**Information given**:
>>>

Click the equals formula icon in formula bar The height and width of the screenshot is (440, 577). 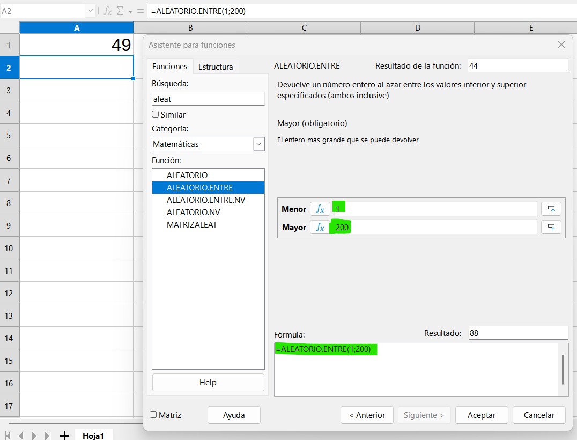point(140,11)

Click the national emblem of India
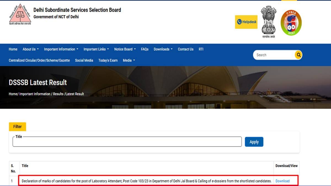pos(268,21)
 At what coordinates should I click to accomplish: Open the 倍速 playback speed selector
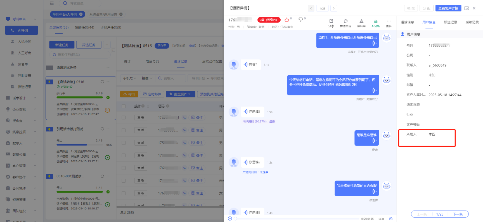(381, 219)
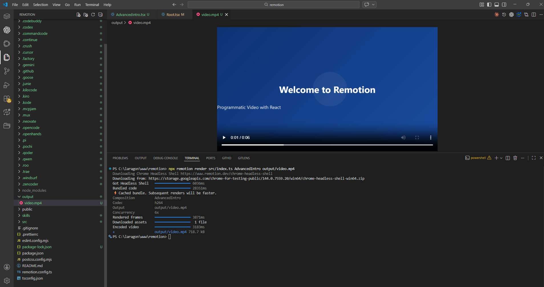The width and height of the screenshot is (544, 287).
Task: Toggle the primary side bar visibility
Action: (x=489, y=5)
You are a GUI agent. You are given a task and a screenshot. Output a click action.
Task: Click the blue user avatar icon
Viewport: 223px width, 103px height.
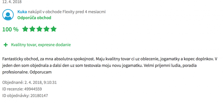coord(8,15)
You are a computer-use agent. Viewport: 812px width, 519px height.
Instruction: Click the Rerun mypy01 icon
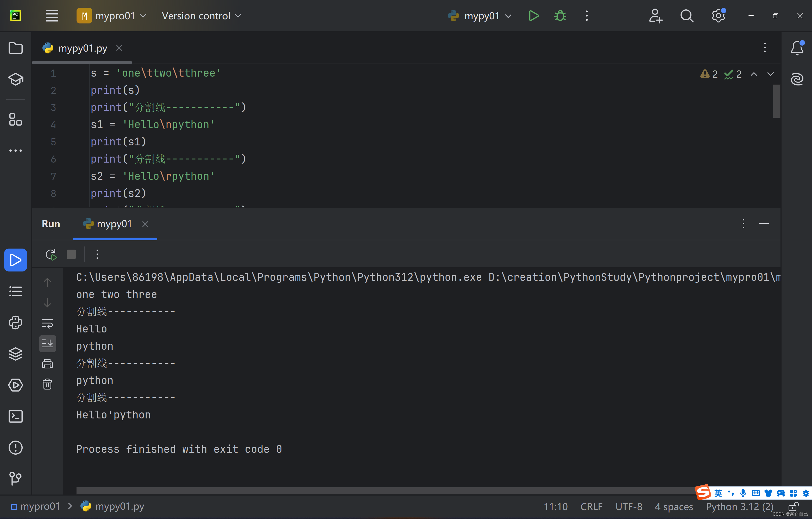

<<<

**Instructions for the task**: Give the lines above as a JSON list of strings, one per line, from the line containing "At what coordinates" through the end of the records. Include both ends, omit blank lines, and leave out the pictures.

**Response**:
[
  " At what coordinates should I click to accomplish: Open the 倍速 playback speed selector",
  "(381, 219)",
  "The width and height of the screenshot is (544, 287).",
  "Task: Toggle the primary side bar visibility",
  "Action: (x=489, y=5)",
  "You are a GUI agent. You are given a task and a screenshot. Output a click action.",
  "Task: Click the blue user avatar icon",
  "Viewport: 223px width, 103px height.",
  "coord(8,15)",
  "You are a computer-use agent. Viewport: 812px width, 519px height.",
  "Instruction: Click the Rerun mypy01 icon"
]